IMO the short version is very readable and easy-to-write:

func getData(with query: String) -> Data? {
   
   guard query.isEmpty == false
   guard isValidQuery(query)

   return db.perform(query)
}
3 Likes

This is a commonly rejected change.

  • Infer return for omitted guard body: It has been proposed many times to allow omission of the guard body for the sake of brevity. However, a core principle of Swift is to make control flow explicit and visible. For example, the try keyword exists solely to indicate to the human reader where thrown errors can happen. Implicit returns would violate this principle, favoring terseness over clarity in a way that isn't typical of Swift. Furthermore, there are many ways of exiting the scope other than return (loops may want break or continue ), and not every function has an obvious default value to return.

True, but until about a week ago so was a shorthand syntax for if let foo = foo. ;)

That said, I think the reasons presented as to why inferring return is commonly rejected are good ones.

8 Likes

I see the point and thanks for the link.

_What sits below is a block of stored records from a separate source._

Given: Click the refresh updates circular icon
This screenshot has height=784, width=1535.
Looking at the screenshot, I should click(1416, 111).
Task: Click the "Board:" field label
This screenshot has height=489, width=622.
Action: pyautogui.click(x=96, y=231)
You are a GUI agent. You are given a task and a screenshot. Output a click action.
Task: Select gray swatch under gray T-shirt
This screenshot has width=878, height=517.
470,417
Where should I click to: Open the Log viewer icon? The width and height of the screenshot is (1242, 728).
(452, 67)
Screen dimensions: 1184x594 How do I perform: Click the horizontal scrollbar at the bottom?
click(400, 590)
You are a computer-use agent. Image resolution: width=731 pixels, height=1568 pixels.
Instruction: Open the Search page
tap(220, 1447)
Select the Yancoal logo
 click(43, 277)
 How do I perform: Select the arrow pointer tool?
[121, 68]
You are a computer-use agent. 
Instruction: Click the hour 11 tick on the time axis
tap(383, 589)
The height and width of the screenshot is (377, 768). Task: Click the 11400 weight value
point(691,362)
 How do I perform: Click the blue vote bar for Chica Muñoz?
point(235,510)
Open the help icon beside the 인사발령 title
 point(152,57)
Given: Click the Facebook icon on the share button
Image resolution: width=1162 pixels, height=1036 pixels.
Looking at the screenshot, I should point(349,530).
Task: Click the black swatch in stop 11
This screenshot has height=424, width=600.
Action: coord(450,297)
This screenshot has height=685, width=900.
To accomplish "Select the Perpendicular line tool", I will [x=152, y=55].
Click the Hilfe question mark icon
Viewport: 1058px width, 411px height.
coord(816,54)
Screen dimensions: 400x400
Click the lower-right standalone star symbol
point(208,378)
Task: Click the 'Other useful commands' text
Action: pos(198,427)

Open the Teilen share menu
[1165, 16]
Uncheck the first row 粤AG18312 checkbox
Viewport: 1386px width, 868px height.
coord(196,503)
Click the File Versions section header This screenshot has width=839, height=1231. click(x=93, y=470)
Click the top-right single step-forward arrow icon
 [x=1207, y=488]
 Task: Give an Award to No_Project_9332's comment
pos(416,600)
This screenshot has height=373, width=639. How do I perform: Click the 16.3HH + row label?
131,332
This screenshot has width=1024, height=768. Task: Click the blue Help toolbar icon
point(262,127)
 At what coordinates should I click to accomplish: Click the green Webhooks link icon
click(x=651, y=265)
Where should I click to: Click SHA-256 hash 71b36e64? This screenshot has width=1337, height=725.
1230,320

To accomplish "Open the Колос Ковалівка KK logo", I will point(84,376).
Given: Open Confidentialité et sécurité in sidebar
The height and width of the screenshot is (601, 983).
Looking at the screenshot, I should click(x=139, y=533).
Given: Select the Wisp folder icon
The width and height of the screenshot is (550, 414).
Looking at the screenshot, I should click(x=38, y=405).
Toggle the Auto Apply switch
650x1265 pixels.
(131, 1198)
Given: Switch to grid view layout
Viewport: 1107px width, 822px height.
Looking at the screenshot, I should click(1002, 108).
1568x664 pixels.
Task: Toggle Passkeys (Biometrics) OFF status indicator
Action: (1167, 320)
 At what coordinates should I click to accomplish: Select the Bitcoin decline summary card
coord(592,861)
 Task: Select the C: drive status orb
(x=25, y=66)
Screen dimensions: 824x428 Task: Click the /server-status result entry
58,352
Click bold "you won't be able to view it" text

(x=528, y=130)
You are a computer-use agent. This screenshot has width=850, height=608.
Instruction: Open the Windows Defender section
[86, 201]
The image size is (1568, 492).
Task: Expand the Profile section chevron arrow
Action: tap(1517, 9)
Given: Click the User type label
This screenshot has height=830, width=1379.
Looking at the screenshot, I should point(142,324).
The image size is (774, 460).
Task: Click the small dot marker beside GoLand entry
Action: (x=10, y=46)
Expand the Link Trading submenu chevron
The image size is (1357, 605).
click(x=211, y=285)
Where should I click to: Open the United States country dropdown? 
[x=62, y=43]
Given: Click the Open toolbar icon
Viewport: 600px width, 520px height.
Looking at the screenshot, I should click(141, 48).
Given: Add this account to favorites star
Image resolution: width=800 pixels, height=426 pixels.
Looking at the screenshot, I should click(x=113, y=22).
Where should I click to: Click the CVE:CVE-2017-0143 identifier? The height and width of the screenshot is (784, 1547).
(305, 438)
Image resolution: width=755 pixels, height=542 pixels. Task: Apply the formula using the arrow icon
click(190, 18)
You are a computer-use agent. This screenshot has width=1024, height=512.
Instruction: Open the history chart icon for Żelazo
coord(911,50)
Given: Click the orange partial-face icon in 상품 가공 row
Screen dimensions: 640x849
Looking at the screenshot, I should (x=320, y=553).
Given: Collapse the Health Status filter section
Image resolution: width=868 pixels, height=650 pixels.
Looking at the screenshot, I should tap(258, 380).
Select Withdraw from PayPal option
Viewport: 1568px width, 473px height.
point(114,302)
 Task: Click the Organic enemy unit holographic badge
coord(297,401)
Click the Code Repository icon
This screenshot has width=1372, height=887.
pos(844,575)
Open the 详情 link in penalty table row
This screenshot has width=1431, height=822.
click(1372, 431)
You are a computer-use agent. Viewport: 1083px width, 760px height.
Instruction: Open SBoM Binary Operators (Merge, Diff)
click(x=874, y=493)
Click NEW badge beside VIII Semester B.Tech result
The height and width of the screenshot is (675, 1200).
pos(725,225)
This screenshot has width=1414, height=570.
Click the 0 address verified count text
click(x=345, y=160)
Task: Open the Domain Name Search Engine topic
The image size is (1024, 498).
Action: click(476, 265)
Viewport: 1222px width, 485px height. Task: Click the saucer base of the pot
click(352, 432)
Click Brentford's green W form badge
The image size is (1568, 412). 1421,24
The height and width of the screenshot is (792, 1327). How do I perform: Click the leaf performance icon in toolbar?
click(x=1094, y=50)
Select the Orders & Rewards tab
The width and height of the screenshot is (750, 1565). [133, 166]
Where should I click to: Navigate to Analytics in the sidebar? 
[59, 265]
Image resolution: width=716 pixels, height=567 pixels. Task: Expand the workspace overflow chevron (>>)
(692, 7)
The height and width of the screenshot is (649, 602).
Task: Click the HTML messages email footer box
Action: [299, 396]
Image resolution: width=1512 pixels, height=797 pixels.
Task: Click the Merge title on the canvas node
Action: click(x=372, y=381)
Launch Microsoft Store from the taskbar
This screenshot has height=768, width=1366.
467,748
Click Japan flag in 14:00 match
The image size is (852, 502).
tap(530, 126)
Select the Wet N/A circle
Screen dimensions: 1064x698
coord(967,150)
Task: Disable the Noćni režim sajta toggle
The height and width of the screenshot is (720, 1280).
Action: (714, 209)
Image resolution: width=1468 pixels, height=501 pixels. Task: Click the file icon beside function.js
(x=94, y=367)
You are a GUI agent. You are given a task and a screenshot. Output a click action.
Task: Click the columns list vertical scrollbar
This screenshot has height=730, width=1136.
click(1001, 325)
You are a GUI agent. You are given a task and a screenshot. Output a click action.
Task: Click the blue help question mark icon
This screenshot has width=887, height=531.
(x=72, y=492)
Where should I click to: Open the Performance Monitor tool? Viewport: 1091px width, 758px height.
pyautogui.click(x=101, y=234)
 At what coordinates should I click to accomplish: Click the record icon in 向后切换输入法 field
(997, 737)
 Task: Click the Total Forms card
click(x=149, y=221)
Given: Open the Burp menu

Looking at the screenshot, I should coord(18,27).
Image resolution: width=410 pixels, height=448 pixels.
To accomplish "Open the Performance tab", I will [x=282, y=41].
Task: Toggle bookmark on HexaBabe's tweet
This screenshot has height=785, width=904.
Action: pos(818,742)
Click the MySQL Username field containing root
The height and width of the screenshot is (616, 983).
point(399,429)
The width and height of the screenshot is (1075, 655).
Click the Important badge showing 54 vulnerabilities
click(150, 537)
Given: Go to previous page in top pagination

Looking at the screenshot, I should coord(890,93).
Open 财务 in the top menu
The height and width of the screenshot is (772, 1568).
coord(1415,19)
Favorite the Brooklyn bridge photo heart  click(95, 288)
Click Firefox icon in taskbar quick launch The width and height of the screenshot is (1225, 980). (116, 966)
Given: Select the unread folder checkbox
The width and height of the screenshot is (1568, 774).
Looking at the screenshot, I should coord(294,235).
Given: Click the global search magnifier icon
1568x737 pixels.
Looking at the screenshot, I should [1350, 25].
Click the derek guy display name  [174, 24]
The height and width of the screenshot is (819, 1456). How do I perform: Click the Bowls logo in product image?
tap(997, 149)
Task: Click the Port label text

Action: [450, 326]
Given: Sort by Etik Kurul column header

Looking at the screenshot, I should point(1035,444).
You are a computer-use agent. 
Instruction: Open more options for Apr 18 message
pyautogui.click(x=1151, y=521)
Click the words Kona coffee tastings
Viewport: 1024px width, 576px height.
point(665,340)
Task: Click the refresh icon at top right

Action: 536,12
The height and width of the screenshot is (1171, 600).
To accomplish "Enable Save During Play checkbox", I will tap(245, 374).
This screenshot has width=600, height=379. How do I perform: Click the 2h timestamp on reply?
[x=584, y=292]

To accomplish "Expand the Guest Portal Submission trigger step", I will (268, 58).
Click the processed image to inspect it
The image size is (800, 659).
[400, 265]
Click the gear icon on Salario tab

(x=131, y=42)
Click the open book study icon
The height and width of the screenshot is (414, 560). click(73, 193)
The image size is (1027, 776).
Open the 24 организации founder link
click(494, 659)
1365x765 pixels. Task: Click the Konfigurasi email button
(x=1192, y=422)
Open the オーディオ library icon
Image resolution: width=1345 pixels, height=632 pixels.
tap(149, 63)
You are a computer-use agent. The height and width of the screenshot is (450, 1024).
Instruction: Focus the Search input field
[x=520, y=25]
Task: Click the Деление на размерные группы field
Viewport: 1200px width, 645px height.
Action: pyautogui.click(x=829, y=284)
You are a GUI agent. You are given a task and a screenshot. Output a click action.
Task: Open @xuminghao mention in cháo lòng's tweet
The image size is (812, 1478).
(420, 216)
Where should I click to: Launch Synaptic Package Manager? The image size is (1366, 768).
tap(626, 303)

I think however that maybe in the future it could be reconsidered. It could be applied for example only in very clear scopes, in other ones it could be the compiler to warn the user etc.

2 Likes

In my case, it was literally necessary to process strings with optional parameters. More specifically, I refactored the code a bit regarding parsing deep links. This can be solved in many ways, but in this case I did not complicate the current implementation. I needed to define enum from a string which is a component of a path and query parameters:

enum DeeplinkEvent: Equatable {
    case presentPromoCode
    // ...
    case resetPassword(verificationCode: String)

    init?(_ rawValue: String, code: String?) {
        switch rawValue:
        case "promocode": 
            self = .presentPromoCode
        // ...
        case "reset-password" where code != nil: 
            self = .resetPassword(verificationCode: code!)
        default: return nil
    }
}
1 Like

Do we now support:

if let x as? Foo {   // if let x = x as? Foo

Or is that not included?

That syntax was not included in SE-0345, but was mentioned as a potential future direction.